Two decades after the internet began allowing people to publish to the masses and connect with each other, second-generation pundits have settled in to a dumb “social media are awesome” dogma that now appears stagnant.
So overwhelming is this wall of hyperbole, espoused by the likes of Mashable and adhered to by thousands of junior marketing executives trying to turn their Twitter hobby in to corporate brownie points, that any attempts to move to a more refined assessment of media and technology is often relegated as Luddism. You’re either all-for or you’re old news.
Or, at least, that’s how cultural critic Paul Morley felt whilst discussing matters in a seminar panel about Marshall McLuhan at Bristol’s Watershed on Thursday.

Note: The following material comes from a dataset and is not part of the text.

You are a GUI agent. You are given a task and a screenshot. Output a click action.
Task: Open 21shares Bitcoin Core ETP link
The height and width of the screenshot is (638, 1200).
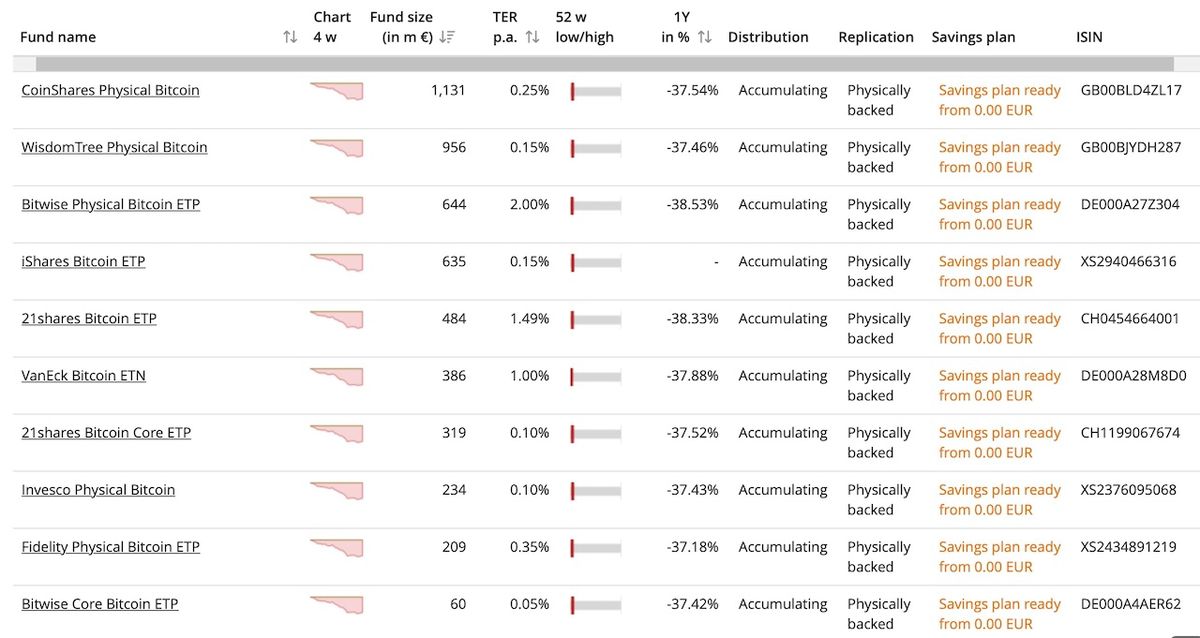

Morley, a former NME writer and BBC Review Show contributor, is not a cynic. He said: “The (current) revolution is much more important than the punk one.” But he criticised “complacency about progress”. Discussing McLuhan’s legacy with artists and academics who are now online converts, however, he felt he was “in a room with a bunch of strangers who have suddenly branded me as Simon Cowell’s cousin”.
That was a shame. Morley, a healthy sceptic, had attempted to distill a more considered assessment of the times, as though channelling McLuhan himself, who was a careful observer of media trends and effects rather than an all-out digital champion. Here are some Morleyisms.
But, unlike McLuhan, who gained quite a cult following in the 1960s, Morley felt his views left him intellectually isolated in today’s digital crowd, acknowledging the aphorism: “If you try and complain about the times you live in, then your time is up. It may be that my time is up.”